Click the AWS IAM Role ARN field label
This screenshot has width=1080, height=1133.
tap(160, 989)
# # # # #
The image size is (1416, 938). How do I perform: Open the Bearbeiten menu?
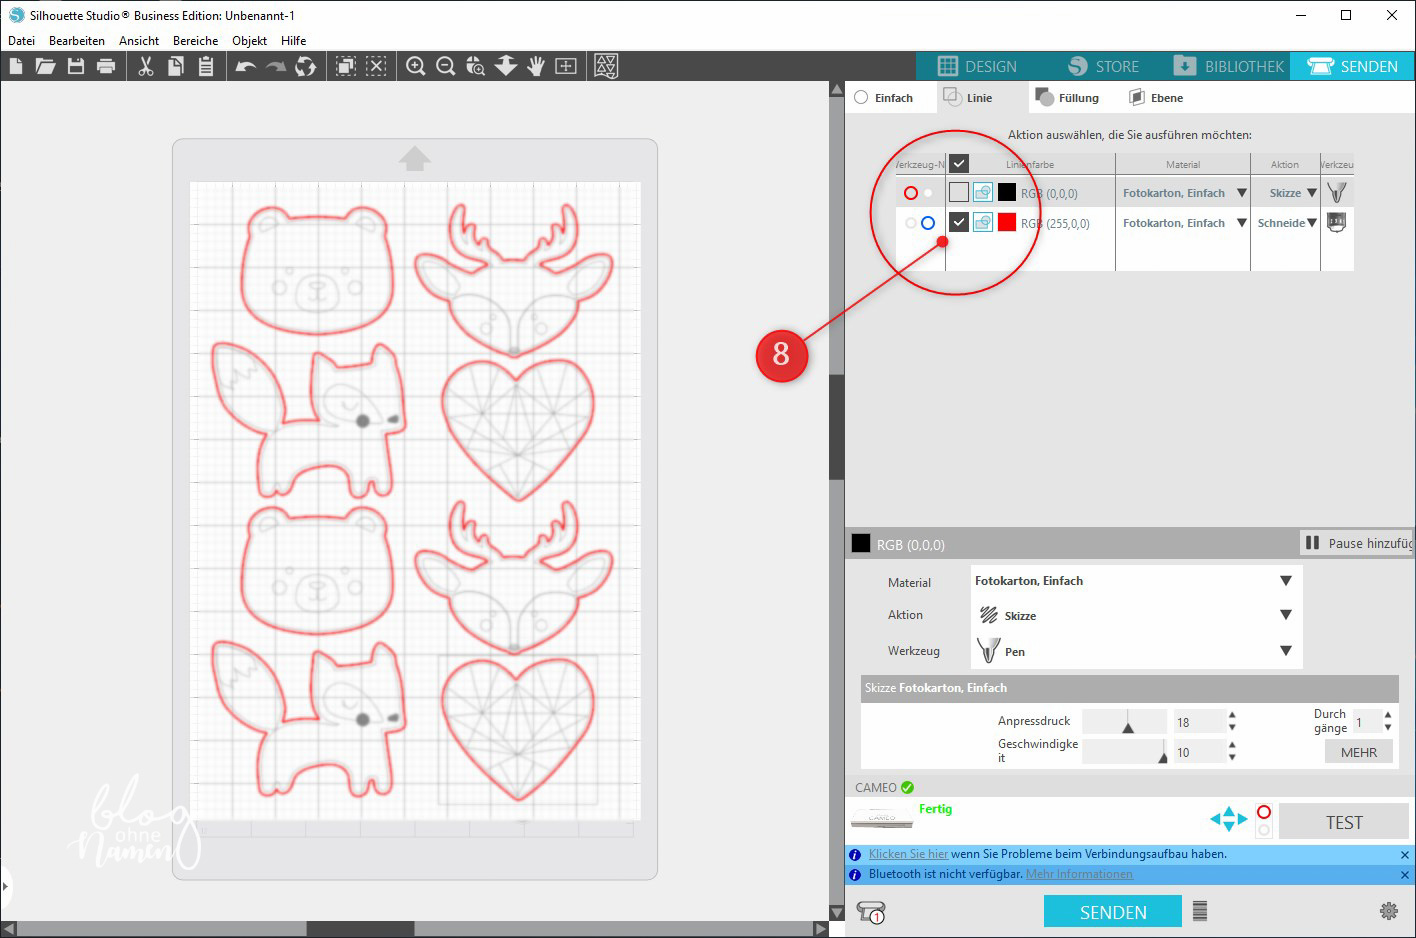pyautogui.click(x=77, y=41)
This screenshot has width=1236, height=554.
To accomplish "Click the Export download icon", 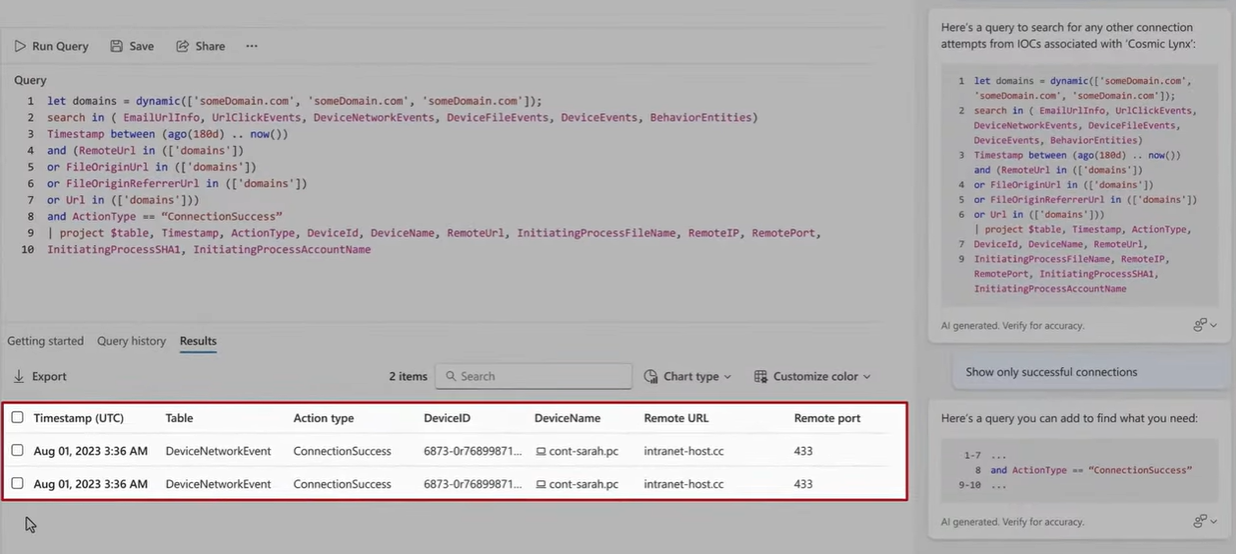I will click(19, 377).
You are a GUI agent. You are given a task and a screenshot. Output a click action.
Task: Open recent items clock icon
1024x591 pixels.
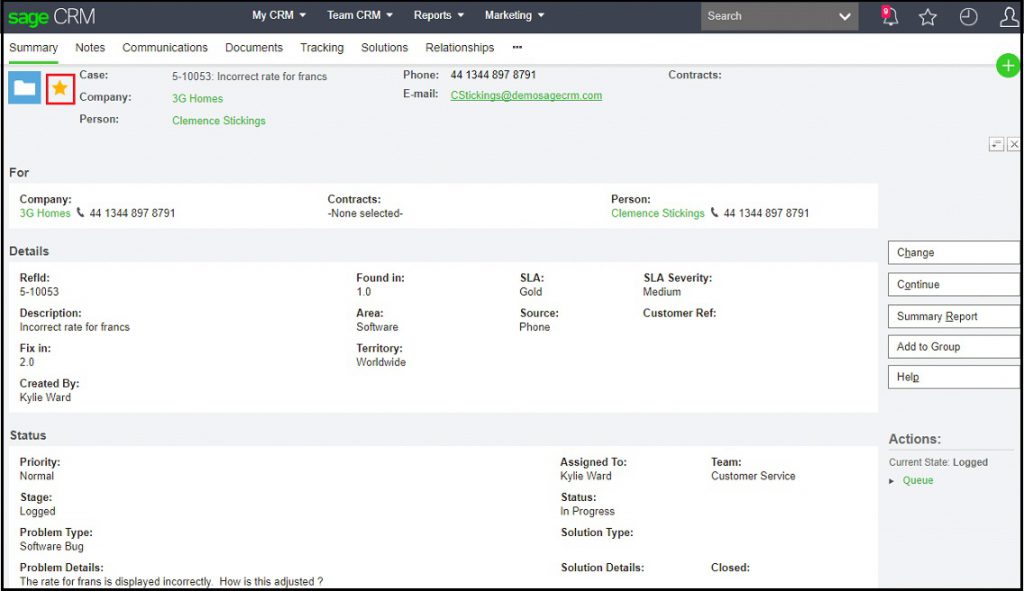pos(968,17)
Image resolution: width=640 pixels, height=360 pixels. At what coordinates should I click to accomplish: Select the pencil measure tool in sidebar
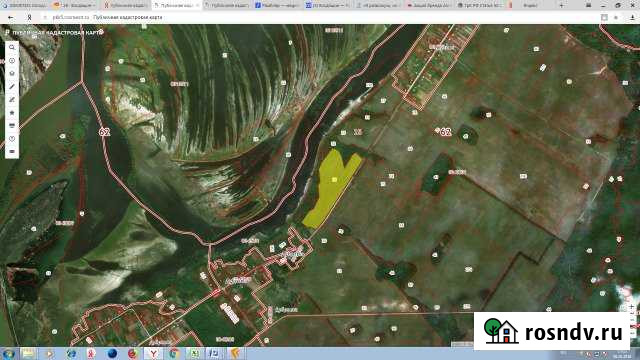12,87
# # # # #
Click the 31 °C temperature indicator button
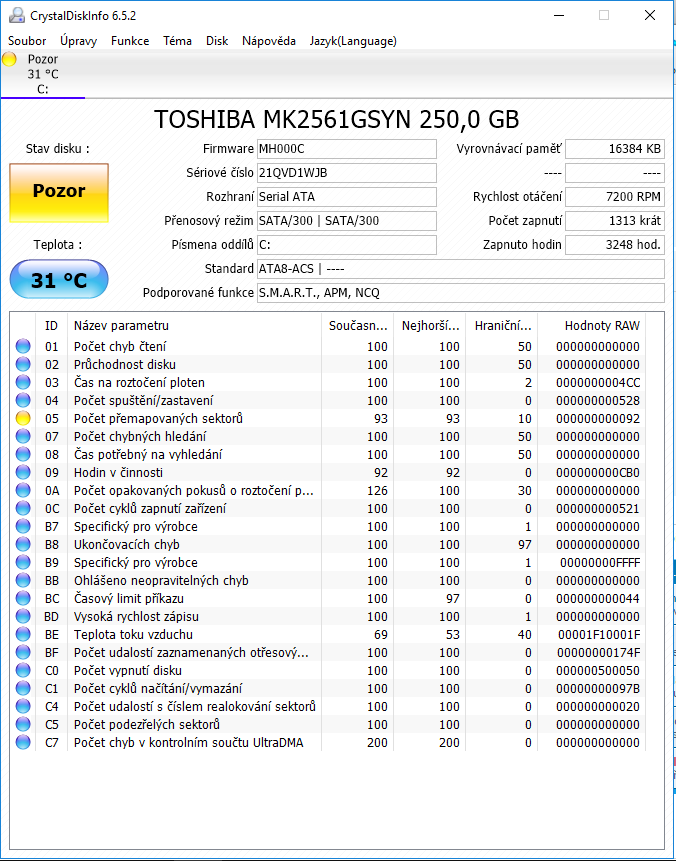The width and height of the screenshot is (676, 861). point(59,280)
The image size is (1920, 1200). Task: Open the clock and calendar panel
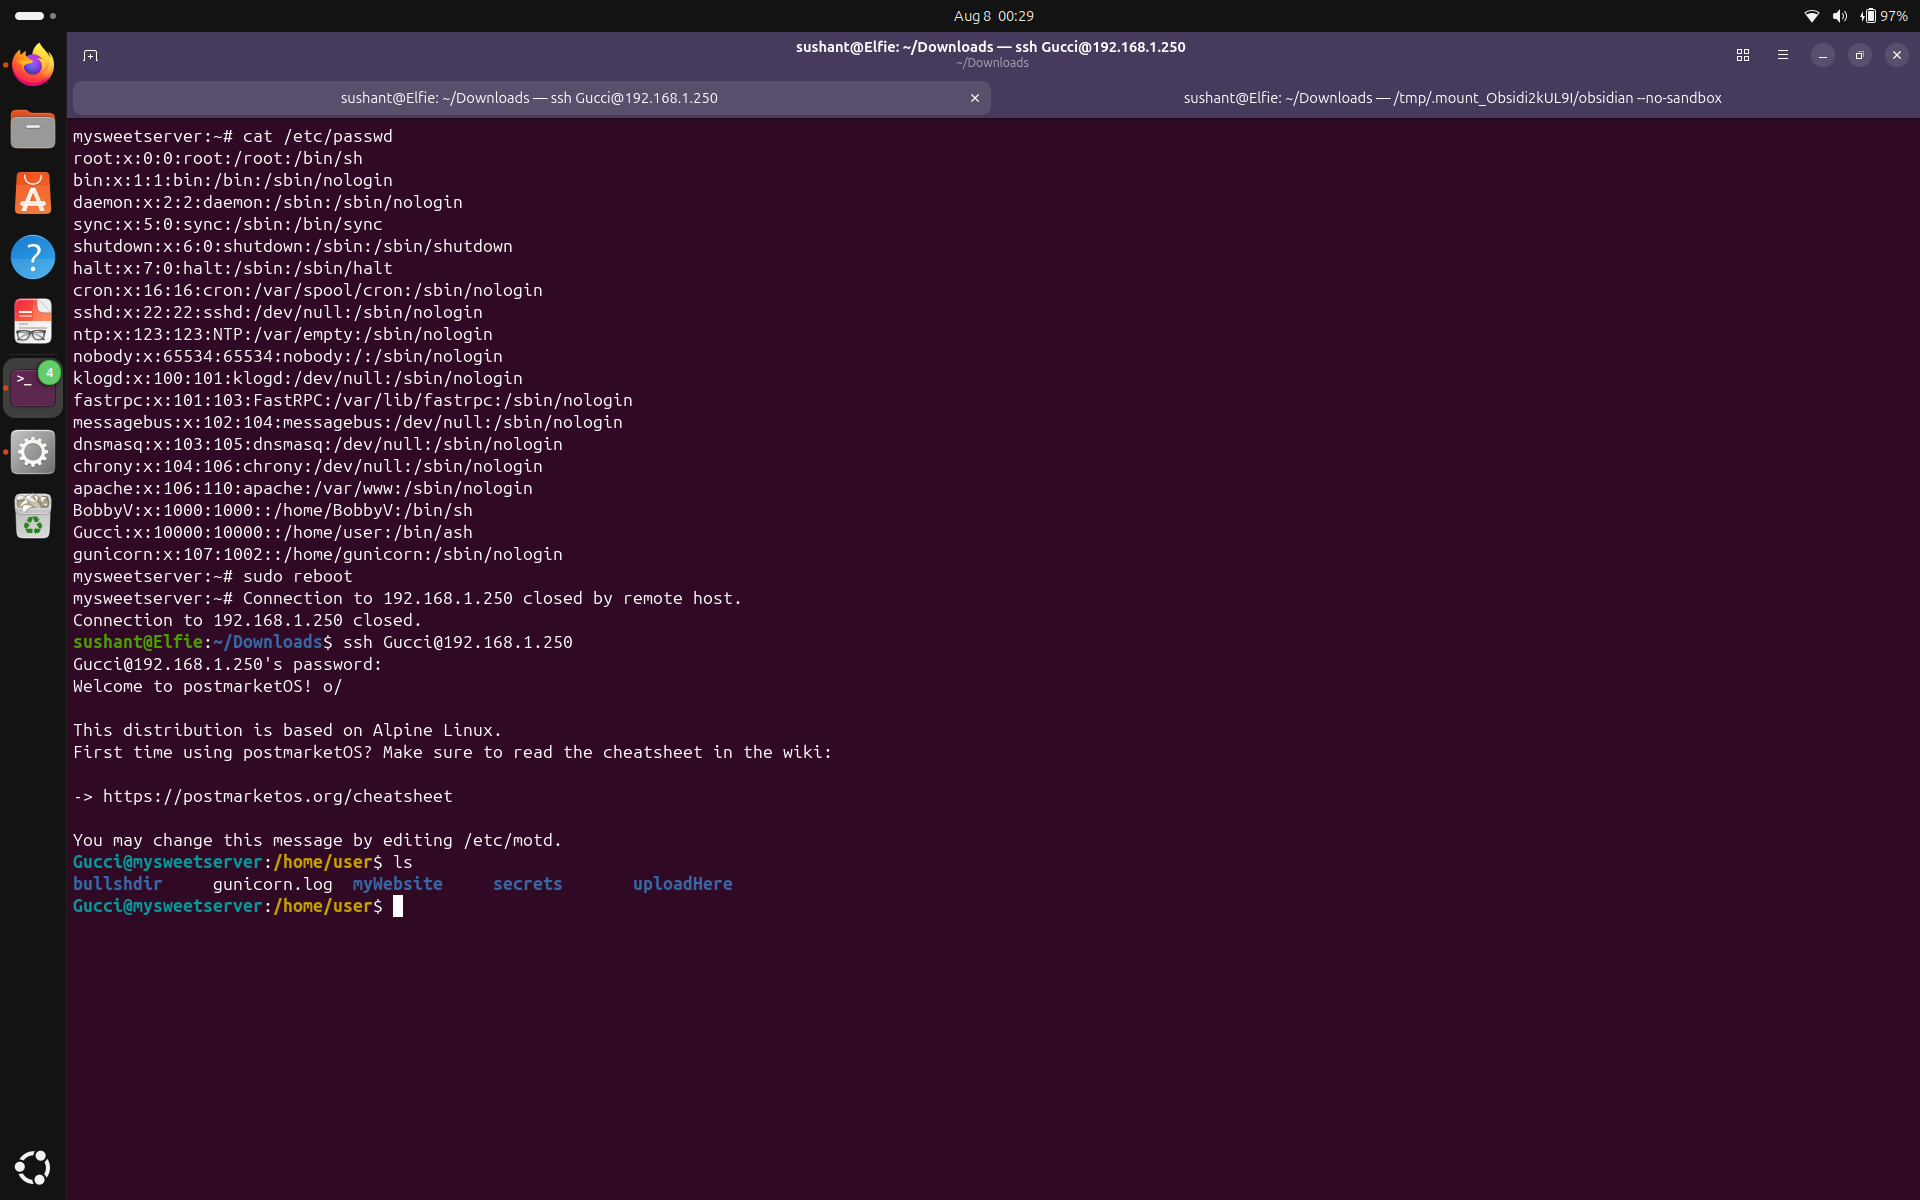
# # # # #
Work instructions:
After identifying the lines above that contain "clock", copy each one.

Response to the exercise:
Task: Open recent items clock icon
The image size is (1920, 1200). Task: Open the clock and calendar panel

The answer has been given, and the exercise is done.